** Opening INPUT RECORDS block **
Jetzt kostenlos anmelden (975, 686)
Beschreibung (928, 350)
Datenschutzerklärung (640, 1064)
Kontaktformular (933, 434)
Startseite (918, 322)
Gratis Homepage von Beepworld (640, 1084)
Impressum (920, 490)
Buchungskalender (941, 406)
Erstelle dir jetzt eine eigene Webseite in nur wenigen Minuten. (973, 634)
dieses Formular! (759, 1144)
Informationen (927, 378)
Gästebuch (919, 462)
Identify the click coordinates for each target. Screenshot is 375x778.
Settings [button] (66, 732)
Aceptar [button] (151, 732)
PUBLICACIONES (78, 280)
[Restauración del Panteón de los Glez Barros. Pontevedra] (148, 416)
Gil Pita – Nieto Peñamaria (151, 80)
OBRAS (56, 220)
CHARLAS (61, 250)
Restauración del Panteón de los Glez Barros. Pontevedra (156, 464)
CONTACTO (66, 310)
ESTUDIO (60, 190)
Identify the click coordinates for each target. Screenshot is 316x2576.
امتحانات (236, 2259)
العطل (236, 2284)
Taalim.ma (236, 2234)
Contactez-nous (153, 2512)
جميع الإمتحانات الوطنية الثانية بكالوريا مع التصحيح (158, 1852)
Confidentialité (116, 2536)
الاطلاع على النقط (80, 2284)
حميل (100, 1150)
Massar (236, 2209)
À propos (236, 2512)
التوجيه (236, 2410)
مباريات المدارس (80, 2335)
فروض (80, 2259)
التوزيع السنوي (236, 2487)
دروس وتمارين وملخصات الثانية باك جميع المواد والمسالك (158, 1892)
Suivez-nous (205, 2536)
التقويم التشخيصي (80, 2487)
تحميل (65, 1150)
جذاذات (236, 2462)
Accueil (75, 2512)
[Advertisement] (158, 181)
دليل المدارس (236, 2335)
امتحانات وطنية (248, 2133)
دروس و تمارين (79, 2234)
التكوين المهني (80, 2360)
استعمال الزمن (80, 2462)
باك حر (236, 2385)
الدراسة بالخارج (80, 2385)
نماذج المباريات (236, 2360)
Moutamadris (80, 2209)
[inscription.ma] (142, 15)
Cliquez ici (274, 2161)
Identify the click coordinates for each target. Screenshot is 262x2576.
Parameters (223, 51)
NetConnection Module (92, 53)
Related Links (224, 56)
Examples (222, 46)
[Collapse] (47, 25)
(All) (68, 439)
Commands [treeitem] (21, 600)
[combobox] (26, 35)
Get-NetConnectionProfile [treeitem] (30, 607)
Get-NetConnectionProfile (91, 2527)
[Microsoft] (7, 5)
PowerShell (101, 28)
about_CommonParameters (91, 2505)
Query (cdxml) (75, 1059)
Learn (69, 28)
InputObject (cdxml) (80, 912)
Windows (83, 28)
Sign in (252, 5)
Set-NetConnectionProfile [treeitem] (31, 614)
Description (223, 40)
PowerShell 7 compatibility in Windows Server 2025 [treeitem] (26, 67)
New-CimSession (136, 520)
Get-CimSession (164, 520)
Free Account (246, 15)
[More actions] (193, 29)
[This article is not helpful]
** Closing INPUT RECORDS block **
■ **PROBLEM TO SOLVE**
Extract the full set of entries word for word.

■ **FINISHED TASK**
Jetzt kostenlos anmelden (975, 686)
Beschreibung (928, 350)
Datenschutzerklärung (640, 1064)
Kontaktformular (933, 434)
Startseite (918, 322)
Gratis Homepage von Beepworld (640, 1084)
Impressum (920, 490)
Buchungskalender (941, 406)
Erstelle dir jetzt eine eigene Webseite in nur wenigen Minuten. (973, 634)
dieses Formular! (759, 1144)
Informationen (927, 378)
Gästebuch (919, 462)
Identify the click coordinates for each target. Screenshot is 375x778.
Settings [button] (66, 732)
Aceptar [button] (151, 732)
PUBLICACIONES (78, 280)
[Restauración del Panteón de los Glez Barros. Pontevedra] (148, 416)
Gil Pita – Nieto Peñamaria (151, 80)
OBRAS (56, 220)
CHARLAS (61, 250)
Restauración del Panteón de los Glez Barros. Pontevedra (156, 464)
CONTACTO (66, 310)
ESTUDIO (60, 190)
Identify the click coordinates for each target. Screenshot is 316x2576.
امتحانات (236, 2259)
العطل (236, 2284)
Taalim.ma (236, 2234)
Contactez-nous (153, 2512)
جميع الإمتحانات الوطنية الثانية بكالوريا مع التصحيح (158, 1852)
Confidentialité (116, 2536)
الاطلاع على النقط (80, 2284)
حميل (100, 1150)
Massar (236, 2209)
À propos (236, 2512)
التوجيه (236, 2410)
مباريات المدارس (80, 2335)
فروض (80, 2259)
التوزيع السنوي (236, 2487)
دروس وتمارين وملخصات الثانية باك جميع المواد والمسالك (158, 1892)
Suivez-nous (205, 2536)
التقويم التشخيصي (80, 2487)
تحميل (65, 1150)
جذاذات (236, 2462)
Accueil (75, 2512)
[Advertisement] (158, 181)
دليل المدارس (236, 2335)
امتحانات وطنية (248, 2133)
دروس و تمارين (79, 2234)
التكوين المهني (80, 2360)
استعمال الزمن (80, 2462)
باك حر (236, 2385)
الدراسة بالخارج (80, 2385)
نماذج المباريات (236, 2360)
Moutamadris (80, 2209)
[inscription.ma] (142, 15)
Cliquez ici (274, 2161)
Identify the click coordinates for each target. Screenshot is 262x2576.
Parameters (223, 51)
NetConnection Module (92, 53)
Related Links (224, 56)
Examples (222, 46)
[Collapse] (47, 25)
(All) (68, 439)
Commands [treeitem] (21, 600)
[combobox] (26, 35)
Get-NetConnectionProfile [treeitem] (30, 607)
Get-NetConnectionProfile (91, 2527)
[Microsoft] (7, 5)
PowerShell (101, 28)
about_CommonParameters (91, 2505)
Query (cdxml) (75, 1059)
Learn (69, 28)
InputObject (cdxml) (80, 912)
Windows (83, 28)
Sign in (252, 5)
Set-NetConnectionProfile [treeitem] (31, 614)
Description (223, 40)
PowerShell 7 compatibility in Windows Server 2025 [treeitem] (26, 67)
New-CimSession (136, 520)
Get-CimSession (164, 520)
Free Account (246, 15)
[More actions] (193, 29)
[This article is not helpful]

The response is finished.